From the line that contains "You are a GUI" to the final line below, both included, print each line exactly and skip the pictures.

:: Supplied data ::

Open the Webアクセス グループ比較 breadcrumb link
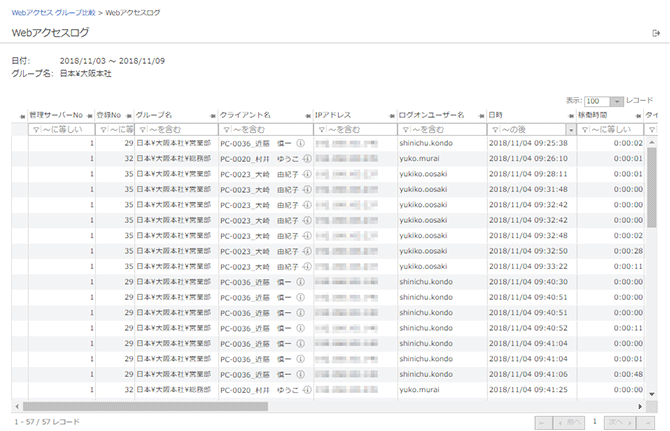Viewport: 670px width, 431px height. (53, 12)
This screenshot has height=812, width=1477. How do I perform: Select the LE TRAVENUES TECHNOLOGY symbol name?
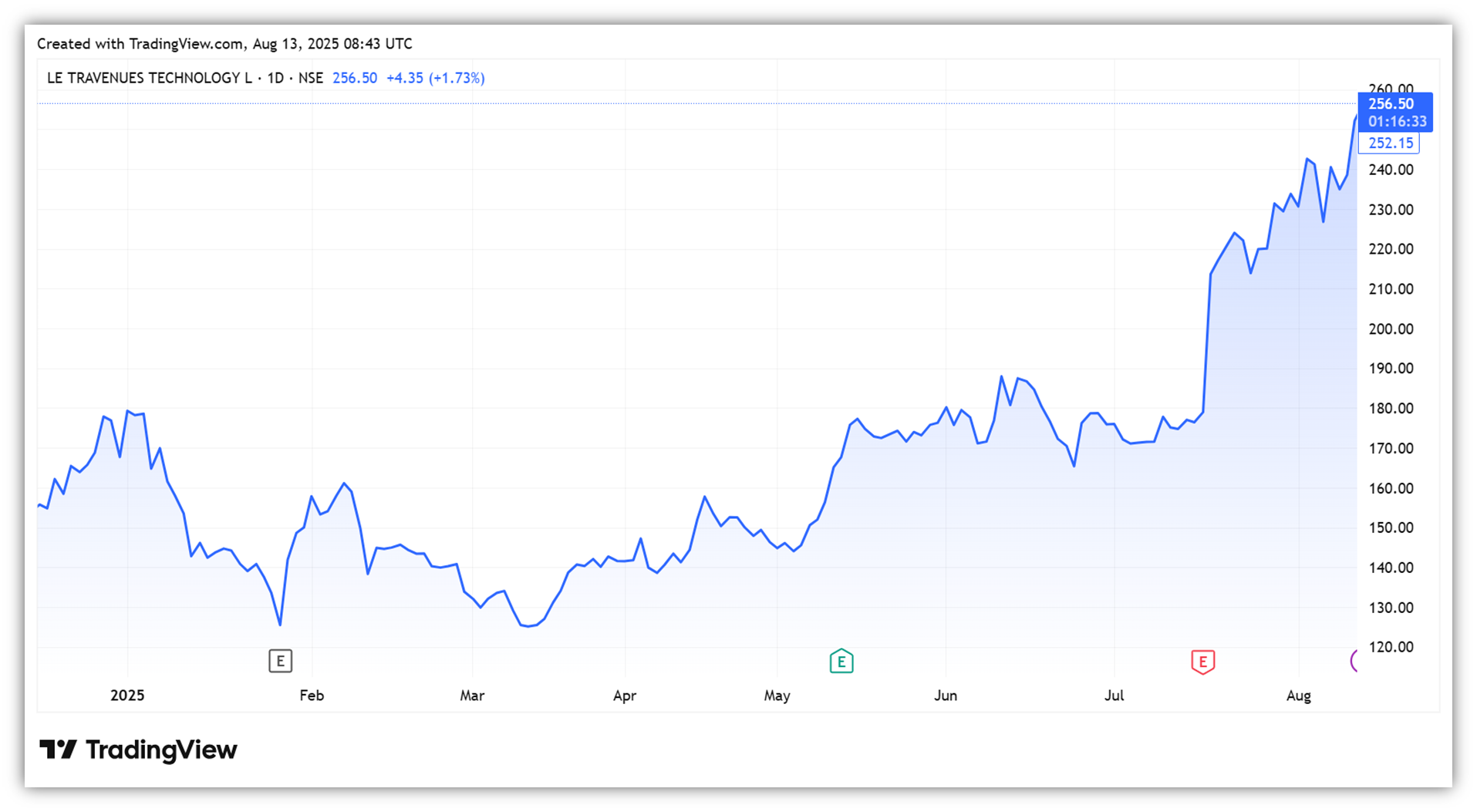(x=149, y=78)
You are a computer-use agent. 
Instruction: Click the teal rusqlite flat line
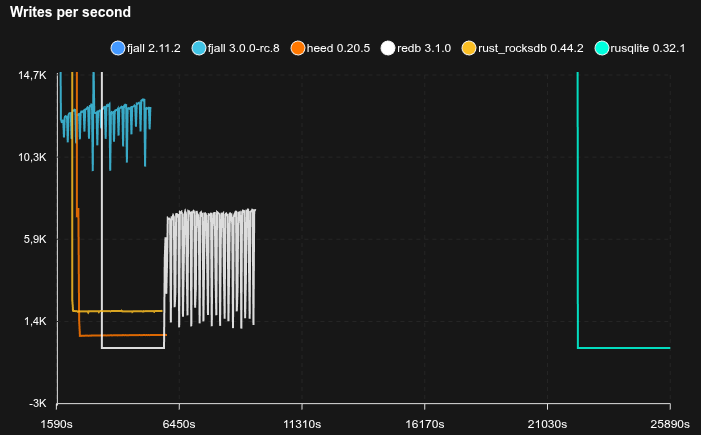pos(625,348)
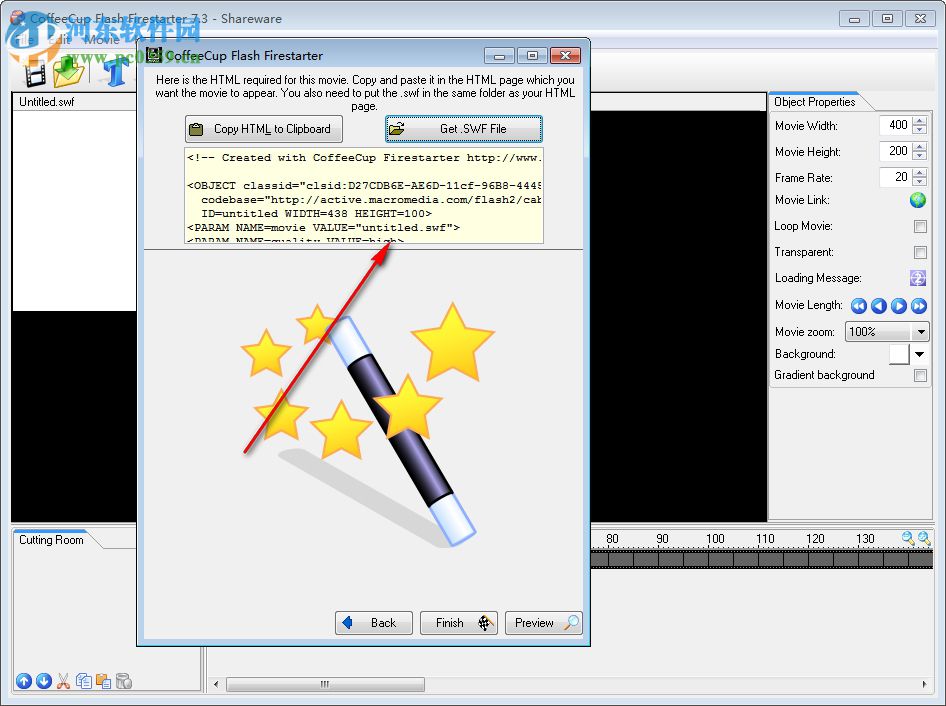Click the Get .SWF File button
Viewport: 946px width, 706px height.
[x=463, y=129]
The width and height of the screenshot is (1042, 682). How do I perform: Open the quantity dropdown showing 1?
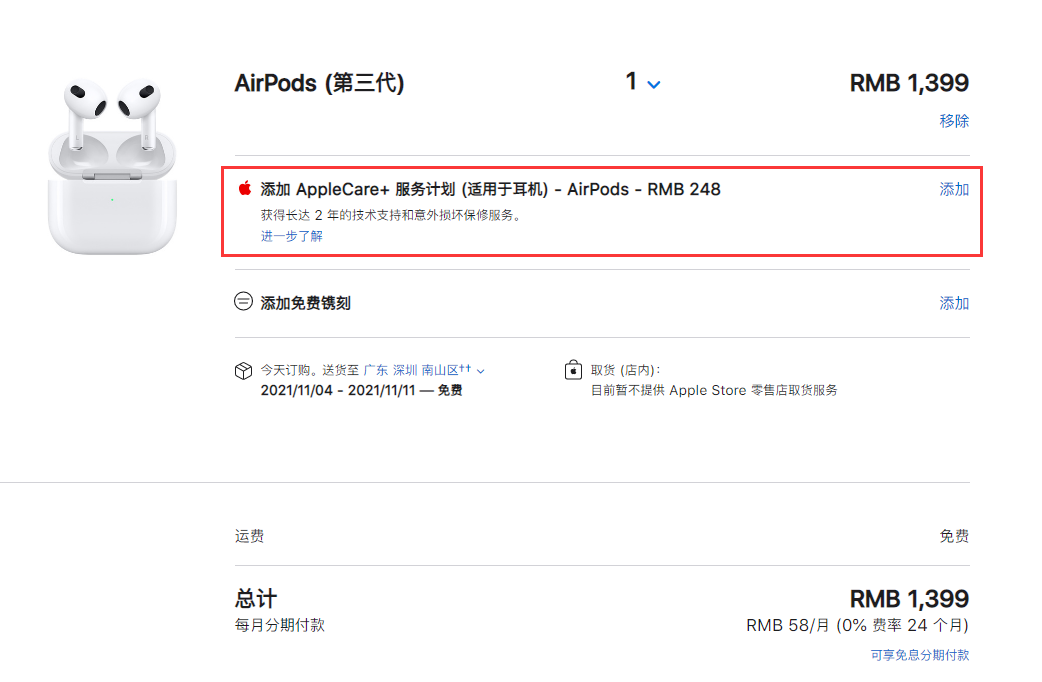[x=641, y=82]
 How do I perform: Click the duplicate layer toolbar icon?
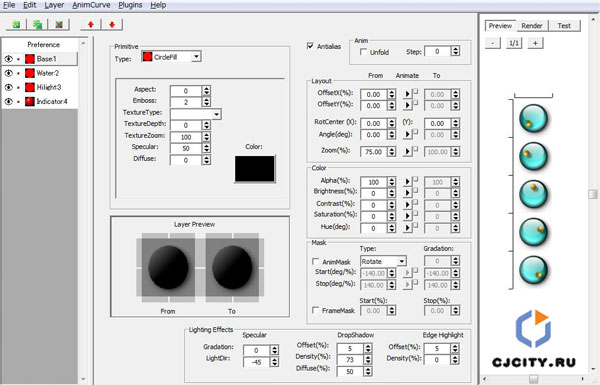[x=37, y=24]
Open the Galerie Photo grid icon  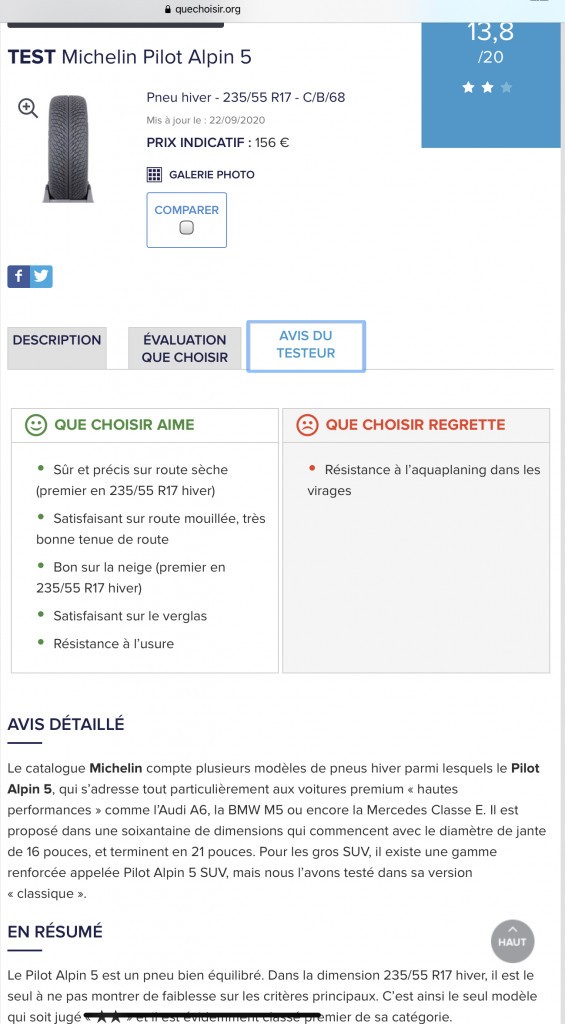tap(154, 174)
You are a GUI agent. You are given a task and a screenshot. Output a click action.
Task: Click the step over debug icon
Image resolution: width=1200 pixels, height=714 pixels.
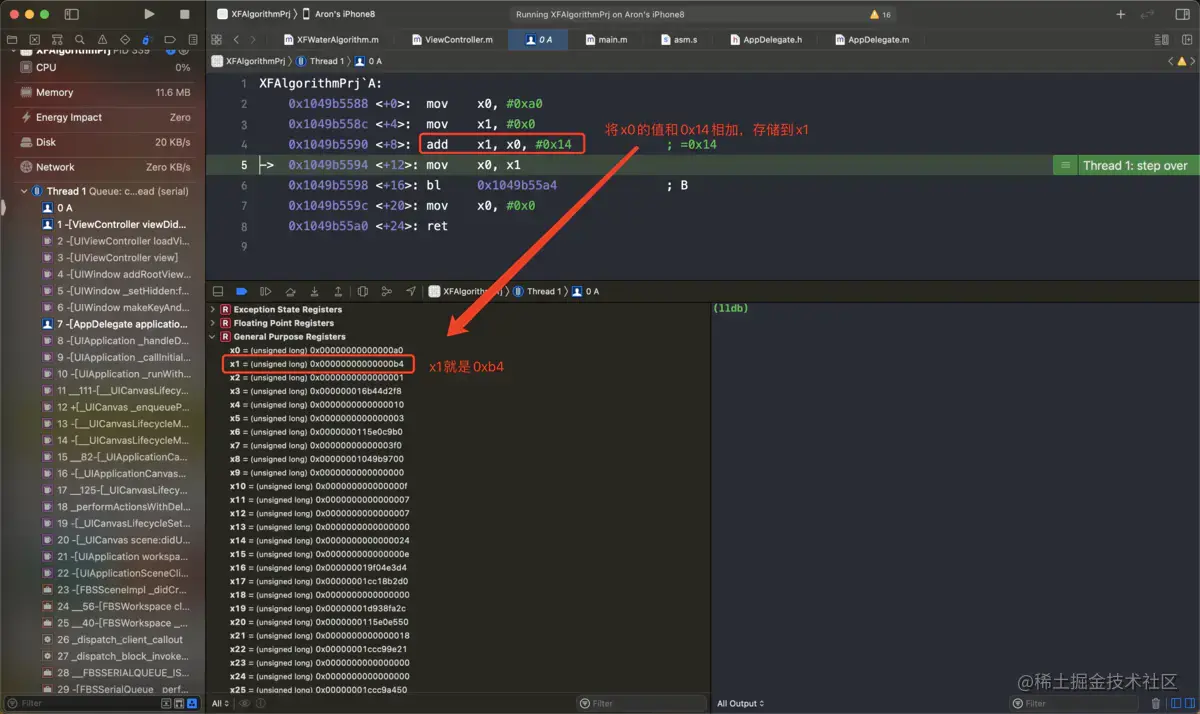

:::

#### Answer to this exercise:
You are a GUI agent. You are given a task and a screenshot. Output a click action.
Task: Click the step over debug icon
Image resolution: width=1200 pixels, height=714 pixels.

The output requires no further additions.